Now we have long tail marketing again,
which is part of what I feel like we've
stepped out of in the last 10 years.
No, you're absolutely right.
Everything's been a hundred percent
just like impulse by it's on both
levels to what we sell the end consumer,
but what also marketers sell the
business, the thing that I'm giving
you, isn't there is no long tail to it.
It's just right now it's, it's
the sweets without the nutrition
and marketing is storytelling.
what do you do though, if you're the
only market or playing by the rules?
So I'm the only market or not
falling into the victimhood
background narrative timeline.
Because I'm not using the clickbait, BS,
I get left behind in the short term, how
do we buttress that person's resolve?
It's like being the only guy
at the gym, not juicing, or the
only kid in class, not cheating.
It is and it isn't.
You know, you and I were talking about
this earlier, which is curiosity.
Curiosity doesn't play a role anymore.
I don't, I go back to my kids because
they're the ones on TikTok all the time.
it's less me than them, but.
They're not asking other people
questions about the other people.
It's always just about what can I do?
Well, it's so selfish.
So starting to get curious, people
want to talk about themselves.
If we can start to ask questions
in the right way and get curious
about other people, let their
stories come through in our own
stories, that's still not happening.
We're just pushing stories on
people saying, this is my story.
You know, it should be appealing to you.
It is appealing to you.
Now go, go figure out how to
duplicate it in your own way
versus, hey, what's your story?
Let's get back to what's unique about you.
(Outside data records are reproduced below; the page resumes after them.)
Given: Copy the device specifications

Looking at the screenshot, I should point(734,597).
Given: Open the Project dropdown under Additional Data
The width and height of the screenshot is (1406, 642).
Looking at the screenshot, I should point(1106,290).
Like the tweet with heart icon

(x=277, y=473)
And let's ask more questions.
We're not asking enough questions.
So there's, there's a way to
capitalize on the dopamine hit.
But do it through
curiosity, just showing up.
It's being present without
being selfishly present.
I'm turning the lens around
on the, the, the narrative.
I really like that too, which is
instead of telling you about my quick
hitter story, I turn it around and
try to figure out what about you?
Cause that's what everybody
wants to talk about, right?
Like that's, that's, we go
back to Dale Carnegie now.
And people are most interested in
themselves, and I don't think I lost
on try to figuring out how to use these
platforms, and we know enough about
them now it's time to go back to some
of the old school basics that works,
but using the new school platforms.
Yeah, there's, there's a lot of.
Bill Gates has that quote automation
applied to an inefficient system
just amplifies the inefficiency.
And I think the echo chamber
that is the social media model
has amplified the wrong message.
And we all know it, but we're
on this runaway train and we
can't, we have yet to stop it.
And then here we are.
So somebody wanted to read this book.
It's not launched yet, right?
We're in pre launch phase.
It goes live August 10th, August 10th.
And they can get an
ebook, soft copy audio.
And you're doing the audio yourself.
Yeah, which is great.
I love it when authors read their own
work and then you especially because just
because you're so fired up about this
I think that'd be, really cool to hear.
And it's called paper cuts,
the art of self delusion.
It's by Brent Perkins so August
10, make sure to you can pre order
the book right now on Amazon.
you can pre order the book.
From your website, you can
on Amazon or you can just go
I love that.
Paper cuts suck.com.
And then you also do you do some
consulting ad hoc, right, Brett?
I do, kind of find that sweet spot in
the five to $20 million companies that
that have maybe grown too quickly or
They've been to product focused or been
to something focused need a kind of a
holistic look to see how do we how do
we keep the wheels on in a, healthy way.
So, and you've been the CEO of
two eight figure businesses that
look like nine figure businesses
because you're a marketer which is
exactly what people should be doing.
And we were talking about this
before we hit record, but that, that.
That five to 10, I think into 20 million.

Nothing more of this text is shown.